Distribution expense slid by 2.17 percent in 2024 due to lower royalty payment as well as outward freight & handling charges incurred during the year. Administrative expense surged by 19.32 percent in 2024 due to higher outside service charges and increased payroll expense which was the effect of inflationary pressure as well as workforce expansion from 253 employees in 2023 to 261 employees in 2024.

Unlike last three years, where the company was booking reversals on impairment loss on trade receivables, this year around, ARPL booked impairment loss of Rs.44.98 million on its trade receivables. Other expense dwindled by 89 percent in 2024 as the company didn’t book any profit related provisioning during the year.

Other income strengthened by 302.65 percent in 2024 mainly on account of indenting commission. ARPL recorded 79.69 percent thinner operating profit in 2024 with OP margin falling down to 2.87 percent. Finance cost dipped by 3 percent in 2024. This was mainly due to exchange gain recorded in 2024 versus exchange loss recorded in the previous year.

Lesser utilization of working capital lines also contributed in driving the finance cost down despite exceptionally high borrowing rates prevailing during the year. ARPL posted net loss of Rs.546.452 million in 2024 with loss per share of Rs.15.81.

Recent Performance (6MFY25)

During the half-year period of the ongoing fiscal year, ARPL’s net sales ticked up by 2.5 percent to clock in at Rs.14,638.31 million. This was due to an uptick recorded in revenue proceeds from textile effects in both domestic and export markets.

Conversely, sales proceeds from packaging technologies registered a decline during the period. Textile and construction sectors which are the main customers of ARPL began showing signs of improvement in the second quarter of FY25.

Market driven changes implemented in the sales mix as well as cost optimization measures implemented during the year resulted in 25.73 percent improvement in gross profit recorded during the period with GP margin clocking in at 23 percent in 6MFY25 versus GP margin of 18.76 percent recorded in 6MFY24.

Distribution expense ticked up by 10.22 percent in 6MFY25 due to improved sales volume. Administrative expense also surged by 9.46 percent due to inflationary pressure and rebound in the company’s operations. Other expense mounted by 696.80 percent in 6MFY25 seemingly due to higher profit related provision booked during the period.

However, it was offset by 80.10 percent stronger other income recognized during the period which might be due to higher indenting commission. ARPL’s operating profit strengthened by 73.34 percent in 6MFY25 with OP margin clocking in at 7.64 percent versus OP margin of 4.52 percent recorded during the same period last year.

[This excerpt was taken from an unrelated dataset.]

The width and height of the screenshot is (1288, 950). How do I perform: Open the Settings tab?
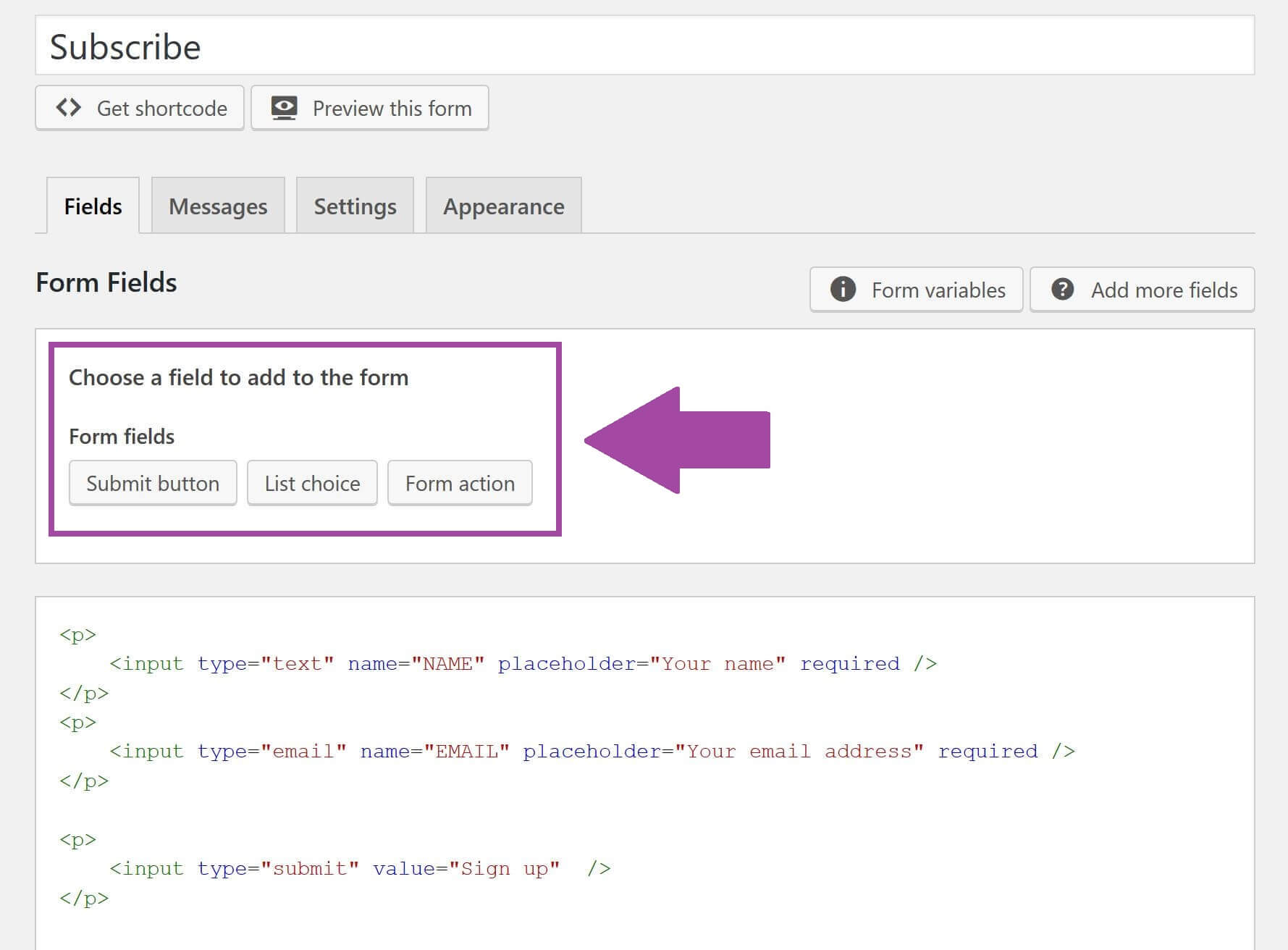[x=355, y=206]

Monetary easing as well as reduced utilization of working capital lines due to improved liquidity conditions enabled the company to drive down its finance cost by 59.80 percent in 6MFY25. ARPL recorded net profit of Rs.634.199 million with EPS of Rs.18.35 in 6MFY25 versus net loss of Rs.121.171 million and loss per share of Rs.3.62 registered in 6MFY24. NP margin was recorded at 4.33 percent in 6MFY25.

Future Outlook

The local macroeconomic scenario has significantly improved off-late, providing impetus for robust local sales. However, import tariffs imposed by the US government may take its toll on the export sales of the company.

On the positive side, the tariffs imposed put Pakistan at a competitive advantage versus its regional peers and provide our local industry with an opportunity to grab the market share from India, Bangladesh and Vietnam.